The LLM matchmaker your GPU never knew it needed
A Rust TUI that scores hundreds of models against your actual hardware so you stop downloading 70B weights onto a laptop.

What it does
llmfit is a terminal tool that detects your RAM, CPU, and GPU, then scores hundreds of LLMs across quality, speed, memory fit, and context length. It tells you which quantization will run, estimates tok/s, and can even download the model. Think of it as a dating app for your GPU — swipe left on the 70B parameter models your laptop cannot handle.
The interesting bit
The project bridges synthetic estimates with reality through a community leaderboard (press b) powered by localmaxxing.com. You can browse actual tok/s and TTFT numbers from users with the same GPU, or simulate owning an RTX 5090 before you buy one. There is also a “Plan mode” (p) that inverts the logic: tell it a model and it estimates what hardware you would need.

▶ EXTRACTED MATERIAL:
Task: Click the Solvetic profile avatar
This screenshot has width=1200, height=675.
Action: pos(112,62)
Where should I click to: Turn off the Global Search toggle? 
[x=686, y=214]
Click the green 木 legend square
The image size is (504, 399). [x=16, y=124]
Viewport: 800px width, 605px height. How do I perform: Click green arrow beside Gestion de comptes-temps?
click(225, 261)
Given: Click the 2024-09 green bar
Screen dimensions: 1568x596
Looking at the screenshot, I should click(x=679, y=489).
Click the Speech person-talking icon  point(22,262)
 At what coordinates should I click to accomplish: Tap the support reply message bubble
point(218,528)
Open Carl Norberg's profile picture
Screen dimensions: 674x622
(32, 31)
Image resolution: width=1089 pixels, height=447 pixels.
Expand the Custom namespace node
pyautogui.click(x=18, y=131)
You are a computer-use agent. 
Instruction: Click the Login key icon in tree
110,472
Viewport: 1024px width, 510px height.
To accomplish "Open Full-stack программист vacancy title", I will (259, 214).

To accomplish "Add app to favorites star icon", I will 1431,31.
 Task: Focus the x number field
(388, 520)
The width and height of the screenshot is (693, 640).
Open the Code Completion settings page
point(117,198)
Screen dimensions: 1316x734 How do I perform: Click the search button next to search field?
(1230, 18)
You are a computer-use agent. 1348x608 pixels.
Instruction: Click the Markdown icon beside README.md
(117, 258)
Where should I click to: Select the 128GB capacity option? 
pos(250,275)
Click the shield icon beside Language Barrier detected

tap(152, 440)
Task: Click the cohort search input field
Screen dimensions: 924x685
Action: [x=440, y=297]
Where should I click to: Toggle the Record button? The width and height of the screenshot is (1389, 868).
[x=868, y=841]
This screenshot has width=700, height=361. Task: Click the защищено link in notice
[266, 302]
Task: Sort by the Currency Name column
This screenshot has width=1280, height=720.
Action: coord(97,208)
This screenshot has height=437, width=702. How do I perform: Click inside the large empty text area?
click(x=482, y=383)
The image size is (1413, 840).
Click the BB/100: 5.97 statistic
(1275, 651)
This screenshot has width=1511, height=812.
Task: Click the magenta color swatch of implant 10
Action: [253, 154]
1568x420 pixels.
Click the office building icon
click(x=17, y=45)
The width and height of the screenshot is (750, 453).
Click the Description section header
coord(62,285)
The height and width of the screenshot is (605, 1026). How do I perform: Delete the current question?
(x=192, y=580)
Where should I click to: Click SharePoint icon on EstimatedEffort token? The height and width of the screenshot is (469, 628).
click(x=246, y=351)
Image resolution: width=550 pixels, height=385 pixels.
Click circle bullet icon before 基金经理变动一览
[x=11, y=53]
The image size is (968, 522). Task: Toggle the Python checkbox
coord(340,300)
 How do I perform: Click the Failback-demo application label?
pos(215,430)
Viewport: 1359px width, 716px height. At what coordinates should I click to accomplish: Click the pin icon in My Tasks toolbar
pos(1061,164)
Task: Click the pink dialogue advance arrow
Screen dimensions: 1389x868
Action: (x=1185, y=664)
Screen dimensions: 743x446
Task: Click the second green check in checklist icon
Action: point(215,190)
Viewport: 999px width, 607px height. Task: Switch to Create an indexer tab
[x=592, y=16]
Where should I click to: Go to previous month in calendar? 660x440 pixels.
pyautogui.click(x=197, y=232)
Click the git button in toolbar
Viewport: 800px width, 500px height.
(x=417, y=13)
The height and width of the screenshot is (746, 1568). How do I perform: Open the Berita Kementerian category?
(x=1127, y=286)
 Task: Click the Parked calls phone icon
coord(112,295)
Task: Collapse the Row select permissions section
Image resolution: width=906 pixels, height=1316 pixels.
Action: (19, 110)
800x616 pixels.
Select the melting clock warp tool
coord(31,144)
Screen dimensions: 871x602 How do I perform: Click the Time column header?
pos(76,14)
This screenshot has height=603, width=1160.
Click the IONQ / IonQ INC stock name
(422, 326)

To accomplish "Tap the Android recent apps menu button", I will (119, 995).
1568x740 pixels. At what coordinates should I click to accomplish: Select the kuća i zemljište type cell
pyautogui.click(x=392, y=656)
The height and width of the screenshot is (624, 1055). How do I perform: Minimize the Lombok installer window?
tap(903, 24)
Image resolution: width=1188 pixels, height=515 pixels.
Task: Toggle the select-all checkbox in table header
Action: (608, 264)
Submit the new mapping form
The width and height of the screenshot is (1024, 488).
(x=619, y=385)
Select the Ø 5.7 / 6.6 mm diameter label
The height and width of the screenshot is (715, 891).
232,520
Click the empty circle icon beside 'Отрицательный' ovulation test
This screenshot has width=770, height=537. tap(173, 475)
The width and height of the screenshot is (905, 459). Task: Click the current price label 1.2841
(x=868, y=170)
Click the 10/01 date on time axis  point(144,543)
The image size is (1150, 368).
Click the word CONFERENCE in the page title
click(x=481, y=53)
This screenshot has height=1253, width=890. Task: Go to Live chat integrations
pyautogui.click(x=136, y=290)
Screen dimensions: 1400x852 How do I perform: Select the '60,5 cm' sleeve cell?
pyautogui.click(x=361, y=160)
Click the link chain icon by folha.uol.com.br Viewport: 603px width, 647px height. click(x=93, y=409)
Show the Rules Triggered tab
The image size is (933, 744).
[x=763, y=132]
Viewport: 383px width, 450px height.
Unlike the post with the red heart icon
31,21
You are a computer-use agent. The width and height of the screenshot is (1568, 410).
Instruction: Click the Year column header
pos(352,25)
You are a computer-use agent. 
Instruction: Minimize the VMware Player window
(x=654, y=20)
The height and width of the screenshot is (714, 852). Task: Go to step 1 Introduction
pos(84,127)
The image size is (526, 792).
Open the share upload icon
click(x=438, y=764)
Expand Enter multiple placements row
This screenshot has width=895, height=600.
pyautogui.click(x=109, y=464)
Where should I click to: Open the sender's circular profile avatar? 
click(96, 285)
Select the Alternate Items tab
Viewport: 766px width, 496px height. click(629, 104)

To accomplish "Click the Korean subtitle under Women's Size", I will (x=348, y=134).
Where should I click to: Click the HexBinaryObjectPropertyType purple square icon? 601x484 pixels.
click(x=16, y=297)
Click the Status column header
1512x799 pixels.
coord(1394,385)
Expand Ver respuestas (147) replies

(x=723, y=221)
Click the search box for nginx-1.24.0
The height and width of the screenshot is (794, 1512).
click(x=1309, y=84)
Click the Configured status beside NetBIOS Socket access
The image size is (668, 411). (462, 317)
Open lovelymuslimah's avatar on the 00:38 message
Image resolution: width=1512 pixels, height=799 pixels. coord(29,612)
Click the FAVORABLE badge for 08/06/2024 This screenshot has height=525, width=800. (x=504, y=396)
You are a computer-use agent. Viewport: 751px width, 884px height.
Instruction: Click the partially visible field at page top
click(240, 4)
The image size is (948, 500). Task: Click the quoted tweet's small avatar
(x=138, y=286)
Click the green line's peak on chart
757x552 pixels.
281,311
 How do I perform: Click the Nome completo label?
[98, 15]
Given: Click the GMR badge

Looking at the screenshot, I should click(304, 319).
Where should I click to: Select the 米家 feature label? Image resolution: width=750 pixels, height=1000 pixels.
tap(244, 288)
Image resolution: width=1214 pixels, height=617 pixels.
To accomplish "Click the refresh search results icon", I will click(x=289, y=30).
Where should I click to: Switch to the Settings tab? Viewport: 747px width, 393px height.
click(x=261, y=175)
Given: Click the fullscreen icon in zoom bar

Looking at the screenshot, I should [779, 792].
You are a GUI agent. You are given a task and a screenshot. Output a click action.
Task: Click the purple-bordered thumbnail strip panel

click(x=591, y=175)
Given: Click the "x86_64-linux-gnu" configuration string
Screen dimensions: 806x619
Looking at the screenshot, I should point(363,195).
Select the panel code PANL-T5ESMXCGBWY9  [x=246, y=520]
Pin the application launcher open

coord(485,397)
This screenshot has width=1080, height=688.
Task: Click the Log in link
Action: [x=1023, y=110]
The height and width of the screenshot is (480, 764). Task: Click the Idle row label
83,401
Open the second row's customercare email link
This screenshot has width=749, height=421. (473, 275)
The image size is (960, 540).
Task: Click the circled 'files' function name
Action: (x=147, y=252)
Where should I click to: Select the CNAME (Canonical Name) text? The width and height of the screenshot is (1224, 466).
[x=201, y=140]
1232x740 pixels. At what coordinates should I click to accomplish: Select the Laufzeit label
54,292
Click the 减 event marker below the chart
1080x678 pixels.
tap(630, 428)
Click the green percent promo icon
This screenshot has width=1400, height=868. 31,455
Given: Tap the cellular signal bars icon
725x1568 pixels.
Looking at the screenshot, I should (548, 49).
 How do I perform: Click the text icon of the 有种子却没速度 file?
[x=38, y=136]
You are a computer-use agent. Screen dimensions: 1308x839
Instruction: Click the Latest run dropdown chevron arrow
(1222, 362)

▶ EXERCISE AIM: Continue the write-up about the llmfit terminal tool, starting right after its last sentence.

▶ EXERCISE OUTPUT:
Key highlights
- Interactive TUI with Vim-style navigation (Normal / Visual / Select modes) plus a classic CLI for scripting
- Supports Ollama, llama.cpp, MLX, Docker Model Runner, and LM Studio backends
- Dynamic quantization selection, multi-GPU support, and MoE architecture handling
- Hardware simulation mode (
S) to override RAM/VRAM/CPU and preview fit - Download manager (
D) with history, deletion, and configurable directories - 27+ hardware presets from Apple M1 to RTX 5090 for comparison shopping
Caveats
- The README is enthusiastic about features but light on how scoring weights are actually derived; the “quality” dimension is vague
- Community leaderboard depends on third-party data submission, so coverage may be spotty for niche hardware
Verdict
Anyone running local LLMs on consumer hardware should try this before their next git clone of a 40GB model. Cloud-only users or those already happy with a single Ollama setup can skip it.